───── EXTRACT TO READ ─────

In [2]:
import warnings
warnings.filterwarnings('ignore')

# Summarization

Used to summarize large amounts of text. Can be done in multiple languages. Most models were initially trained on either articles from BBC or CNN.

BART allows for summaries to be built using new phrases and terms while keeping the overall meaning (abstractive summarization).

In [3]:
#import needed libraries
from transformers import AutoTokenizer, AutoModelForSeq2SeqLM, AutoConfig

#choose model that performs summarization
checkpoint= 'facebook/bart-large-cnn'

#the model has already been pretrained and finetuned to data from xsum ()
model= AutoModelForSeq2SeqLM.from_pretrained(checkpoint)
tokenizer= AutoTokenizer.from_pretrained(checkpoint)
config= AutoConfig.from_pretrained(checkpoint)


In [5]:
#use article found on CNN to test out summarization
sequence= """Airlines, airports and the federal government are bracing for aviation infrastructure to take a major blow from Hurricane Ian. Cancellations and closures are already piling up across the Florida peninsula.

───── DATASET EXCERPT ─────

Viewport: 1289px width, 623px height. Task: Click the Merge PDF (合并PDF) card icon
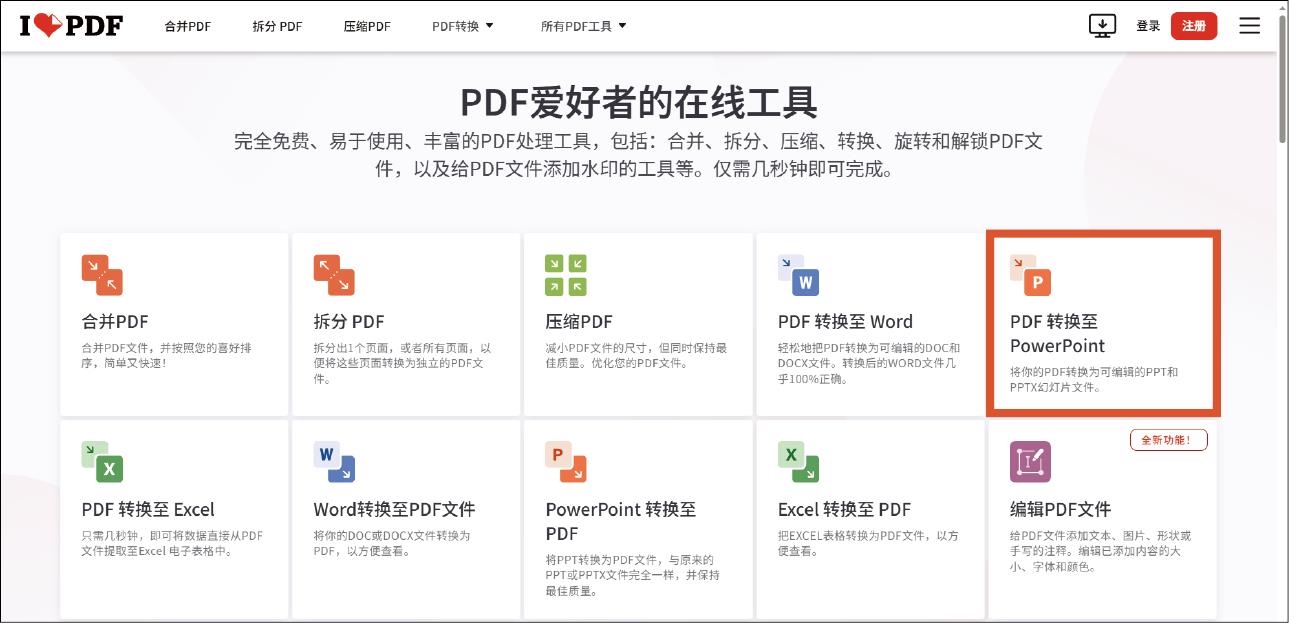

─────

__EXERCISE GOAL__.
In the summarization notebook, which checkpoint is chosen for the summarization model? The listing above has no connection to the summarization notebook.

__EXPECTED ANSWER__.
facebook/bart-large-cnn